What you have to do> Copy out every line of the records below word for word, and leave the pictures out.
________________________________________
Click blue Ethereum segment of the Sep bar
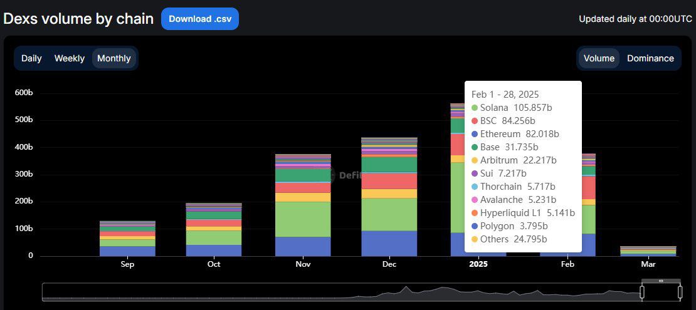696x310 pixels. click(127, 251)
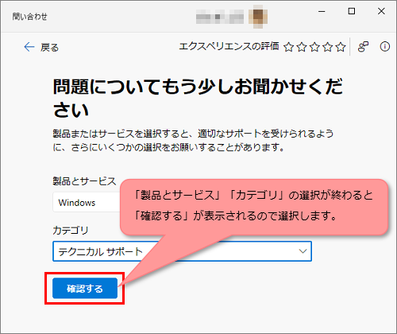Open the feedback person icon
This screenshot has width=397, height=334.
363,47
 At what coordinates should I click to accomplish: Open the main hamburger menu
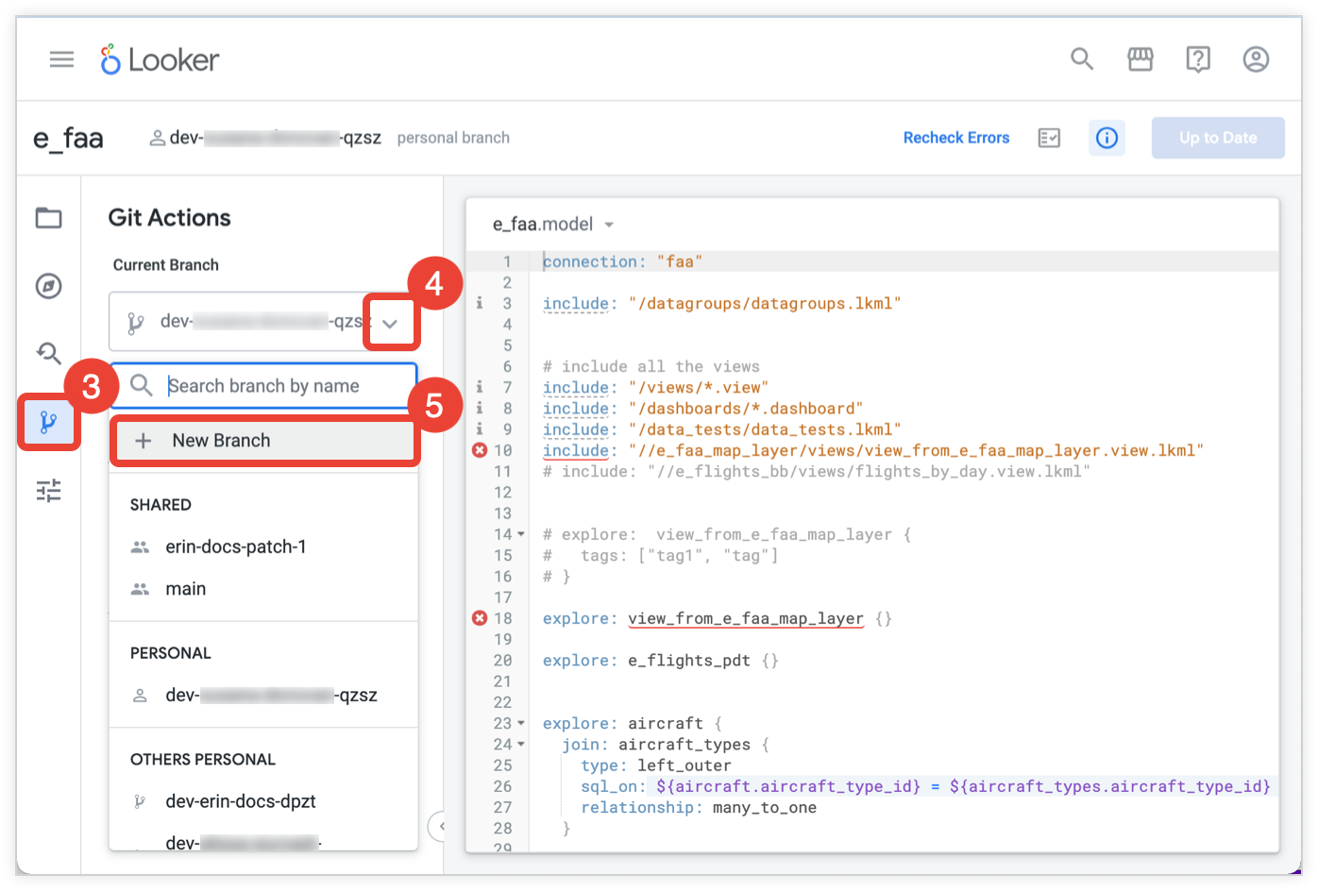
________________________________________
Solved exercise>
Click blue Ethereum segment of the Sep bar
696x310 pixels. click(127, 251)
Open the feedback person icon
This screenshot has width=397, height=334.
363,47
 At what coordinates should I click to accomplish: Open the main hamburger menu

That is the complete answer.